Offboarding: Definition + how to offboard an employee

Employee offboarding is the process of helping an employee leave your company while creating smooth transitions for remaining employees and limiting your risks.

โดย Hannah Wren, Staff Writer

อัปเดตล่าสุด April 19, 2024

Person walking upstairs

Once the plane comes to a stop and the seatbelt light turns off, everyone’s ready to exit. Whether you’ve reached your destination or you’re rushing to catch a connecting flight, efficient de-planing helps everyone safely continue on their way. That’s why flight attendants go through extensive training to make sure the process goes smoothly.

Employee offboarding is like the de-planing process: You can’t predict how passengers will react when preparing to exit the plane, but the more structured the process, the more likely everything will run smoothly.

In this guide, we’ll break down everything you need to know to make offboarding a seamless step in employee experience journey mapping. This guide covers the definition of employee offboarding, the different types, and the steps in the process.

More in this guide:

What is employee offboarding?

Employee offboarding is the process of managing an employee’s exit from your business. It involves clear, concrete steps to ensure the employee departs smoothly and efficiently. It’s a vital part of employee experience management, as it draws one employee’s tenure to a close and sets up any next steps for your business.

Offboarding begins with notifying relevant stakeholders, capturing institutional knowledge, and collecting company property. It should also include an exit interview to spotlight any valuable feedback.

Types of employee offboarding

Workforce management involves monitoring key analytics like turnover so you can understand the driving causes behind them. You might be offboarding an employee you’re terminating from their role or offboarding someone who chose to leave. Some circumstances allow you more time to prepare, but others require a ready-made offboarding plan that you can quickly implement.

While you can’t predict when an employee will voluntarily leave, you can keep in mind common reasons why employees often depart and require offboarding:

  • Resignation, or otherwise voluntarily terminating their employment
  • Retirement at or before the full retirement age
  • Company restructuring that eliminates their role
  • Temporary work that has a set expiration date, like contractors
  • Termination at the company’s discretion

Regardless of the situation, efficient offboarding is crucial to running a successful business. Without it, your employee experience (EX) suffers, and other risk factors can appear.

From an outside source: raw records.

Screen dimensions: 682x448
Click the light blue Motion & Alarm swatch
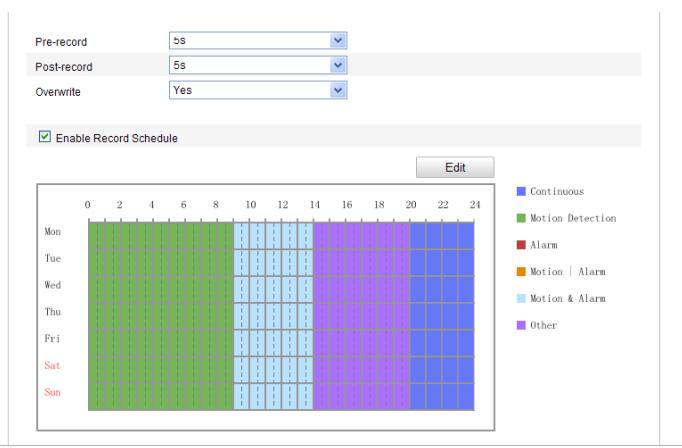pos(521,298)
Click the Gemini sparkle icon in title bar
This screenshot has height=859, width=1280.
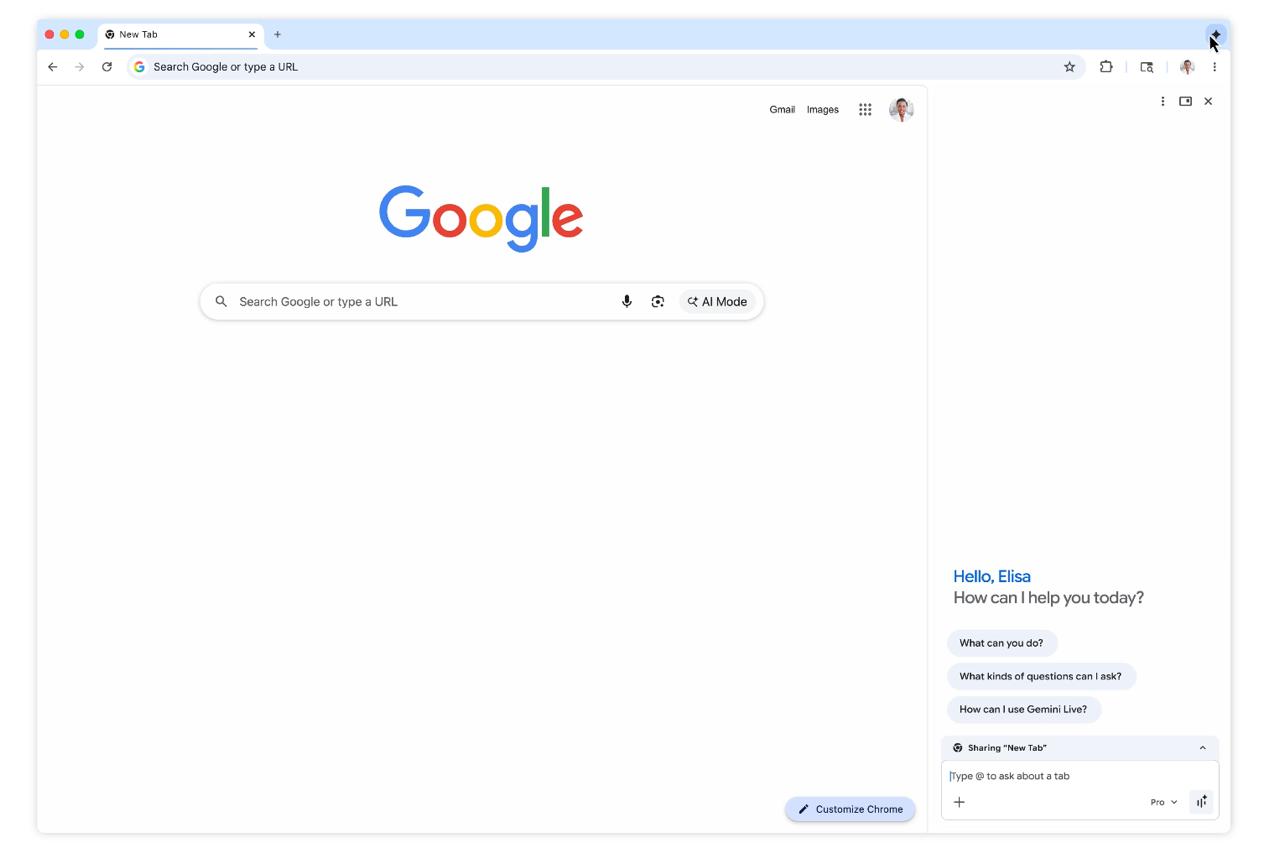point(1215,34)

Why smooth employee offboarding is important

Smooth employee offboarding greases the wheel and keeps normal business operations functioning despite the employee departure in progress. The remaining employees will notice how you handle the process and will be around to experience the aftermath. If you have a smooth offboarding process, you’ll show employees you care about their experiences.

The benefits of providing frictionless offboarding include better EX and avoiding liabilities.

Frictionless offboarding offers several benefits, including that it can:

  • Improve employee experience with feedback
  • Preserve institutional knowledge from vanishing
  • Protect your reputation by leading with respect
  • Avoid liabilities and risks with compliance
  • Maintain positive relationships for the future

Depending on how well the process unfolds and the reasons surrounding their departure, your employee might return to work for you in the future. These boomerang employees come back around at a later point in time, like a boomerang, and return to either their same role or a new one.

Employee offboarding best practices

Offboarding sets the stage for change. Here’s how to approach offboarding to make sure it goes smoothly and prepares you and your employees for the change to come.

Six icons represent tips for offboarding employees.

Set up a knowledge base with offboarding resources

A Single Source of Truth (SSOT) streamlines company knowledge and processes, centralizing them to prevent data from being scattered across silos. An effective knowledge base clarifies offboarding for exiting employees and ensures consistency in:

  • Managerial offboarding actions

  • Offboarding timelines

  • Coworker responsibilities

  • Transition of knowledge and resources for smooth handovers and backfilling

Leveraging internal knowledge base software like Zendesk helps your internal teams easily navigate offboarding a team member. It keeps resources easily accessible and makes the employee offboarding process more efficient, reducing the time and effort required.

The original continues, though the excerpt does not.